No, thought Horton, and it wasn’t over yet. There was still the matter of Sharon Piper’s murder.

TWENTY-TWO

‘C
ongratulations, sir,’ Eames said, knocking and entering his office an hour later. He cut her short.

‘Did you look up those statements?’

‘Yes.’ She seemed taken aback by his abruptness. Quickly recovering she said, ‘The mourners at Amelia Willard’s funeral you asked me to check. There was only one man who said he didn’t see the woman with the large black hat because he had to go to the toilet.’

Horton’s pulse quickened. ‘And he is?’

‘Lawrence Sanderling. Flat 1, King Charles Court, North End. Is it important?’

‘Oh, it’s important all right.’ Horton reached for his sailing jacket. He’d changed into a set of clothes he kept in his office: cargoes and a T-shirt, socks and shoes. He’d learnt over the years that they’d be needed on many occasions and not only because someone had thrown up over what he had been wearing but that they might end up covered in blood. This time it was because his other clothes were soaked through.

‘Let’s talk to Mr Sanderling.’

‘But what about the interview with Kenneth Loman?’ Eames asked, surprised.

‘Uckfield can get someone else to take Loman’s statement.’

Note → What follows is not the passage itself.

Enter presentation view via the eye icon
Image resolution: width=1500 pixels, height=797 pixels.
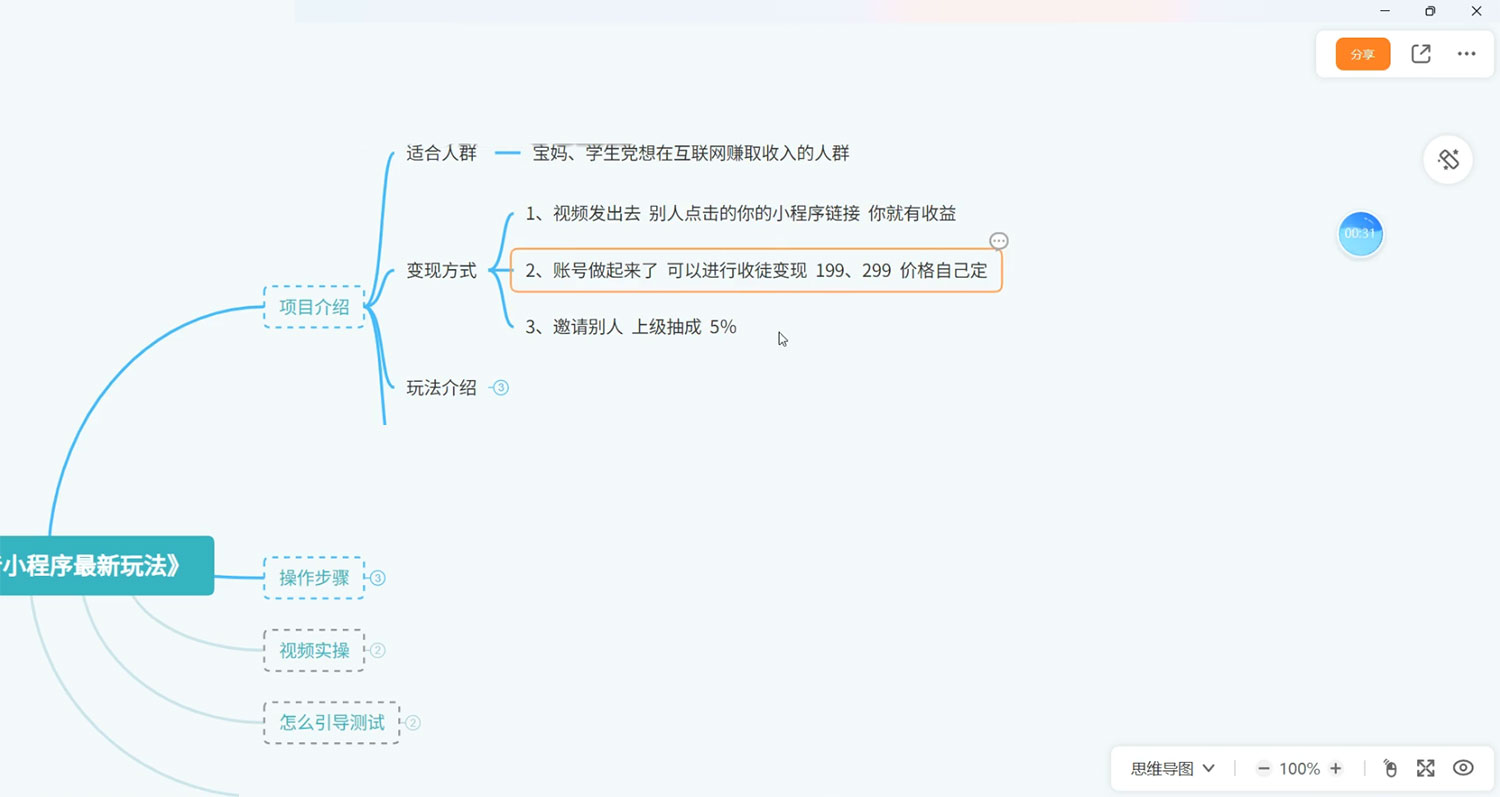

Uckfield was reporting to Dean, who was at home. So too was Bliss because there was no sign of her at the station. But then it was nearly ten thirty.

‘You can always go home, Eames,’ Horton added, heading through the CID office.

‘No,’ she said quickly, plucking her jacket from the coat stand and following him.

He remained silent as Eames drove through the glistening wet streets to the north of the city. His thoughts took him back to Patricia Harlow. The initial prognosis was that she would recover but that she’d be permanently scarred and there was the possibility of brain damage. A car had been sent to take Connor Harlow to hospital. Soon he’d discover the extent of his birth mother’s and his adoptive mother’s crimes. He wasn’t sure how Connor was going to handle that but he knew there would be pain and bitterness. Ross Skelton’s two daughters, aged twenty-three and twenty-one, might feel the same along with shock when they discovered their father had murdered a man and was a crook. His estranged wife might gloat over it, though, or was that his view of how Catherine would react? DI Dennings had reported that he and the Border Agency had found six illegal immigrant workers in Coastline’s operations at the festival and now they and Her Majesty’s Revenue and Customs would be trawling through Skelton’s business operations like a prospector looking for the smallest glint of a diamond that could change his fortunes.